7. Il ressort des pièces du dossier que la décision attaquée a été prise au motif que l'état de santé de Mme A... ne résulte pas d'un événement soudain et violent qui seul peut caractériser un accident de service, mais d'une affection pathologique à action lente que l'intéressée présente elle-même comme la conséquence d'agissements répétés de harcèlement moral ayant débuté en 2012, soit deux ans avant l'altercation survenue le 21 octobre 2014 avec sa supérieure hiérarchique. Toutefois, le psychiatre agréé, chargé d'examiner Mme A..., a estimé, dans son rapport daté du 11 mai 2015 que " la situation de souffrance au travail signalée par Mme A... existe depuis 2012. La symptomatologie est d'apparition progressive et se trouve limitée dans un premier temps aux moments de stress rencontrés au travail puis s'installe la dimension dépressive avec auto-dévalorisation et sentiment d'injustice.
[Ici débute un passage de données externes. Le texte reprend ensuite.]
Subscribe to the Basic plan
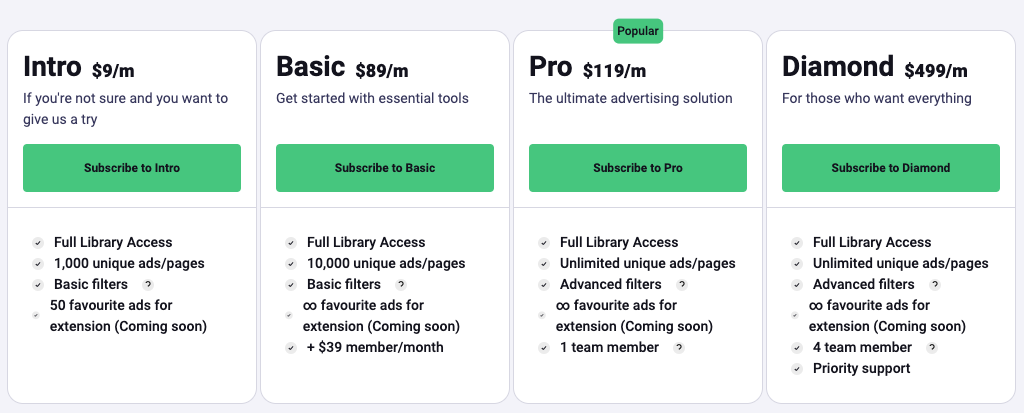 (x=385, y=168)
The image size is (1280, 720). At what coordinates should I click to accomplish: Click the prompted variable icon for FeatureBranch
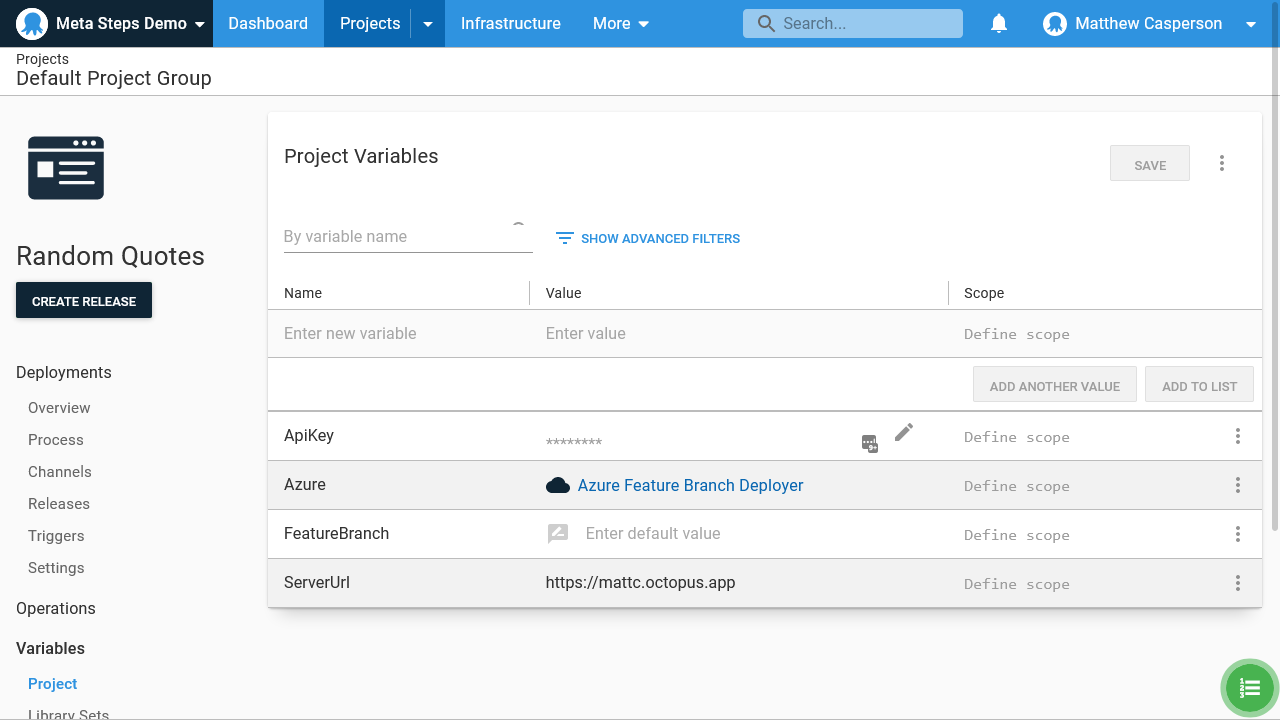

L'altercation avec sa responsable du 21 octobre 2014 en présence d'un usager entraîne chez Mme A... un syndrome post-traumatique qui ne permet pas la reprise du travail. On ne note pas d'état antérieur ni de facteurs aggravants, ce qui permet de confirmer l'imputabilité au service de l'installation des troubles et confirme l'accident de service ". Par ailleurs, la commission de réforme a émis le 18 janvier 2016 un avis favorable à la demande de Mme A..., en considérant que sa pathologie est en lien direct avec les conditions d'exercice de ses fonctions. Enfin, et nonobstant la circonstance que des relations de travail parfois conflictuelles préexistaient à l'altercation survenue le 21 octobre 2014, il ne ressort pas des pièces du dossier qu'il existerait une faute personnelle de la requérante ou toute autre circonstance particulière de nature à détacher cet évènement du service. En conséquence, l'accident dont Mme A... a été victime doit être regardé comme directement imputable au service.
8. Il résulte de tout ce qui précède et sans qu'il soit besoin de se prononcer sur la fin de non-recevoir invoquée par Mme A..., que la COMMUNE DE SAINT-DENIS n'est pas fondée à soutenir que c'est à tort que, par le jugement attaqué, le Tribunal administratif de Montreuil a annulé l'arrêté du 20 décembre 2017 et lui a enjoint de reconnaître l'imputabilité au service de la pathologie déclarée par Mme A... le 28 novembre 2014.
Sur les frais liés à l'instance :
9. Les dispositions de l'article L. 761-1 du code de justice administrative font obstacle à ce qu'il soit fait droit aux conclusions présentées sur ce point par la COMMUNE DE SAINT-DENIS, partie perdante. Mme A... ne justifiant pas avoir exposé d'autre frais que ceux pris en charge par l'aide juridictionnelle, les conclusions qu'elle présente à ce titre doivent être rejetées.
D É C I D E :
Article 1er : Mme A... est admise, à titre provisoire, au bénéfice de l'aide juridictionnelle.
Article 2 : La requête présentée par la COMMUNE DE SAINT-DENIS est rejetée.
Article 3 : Les conclusions de Mme A... au titre de l'article L. 761-1 du code de justice administrative sont rejetées.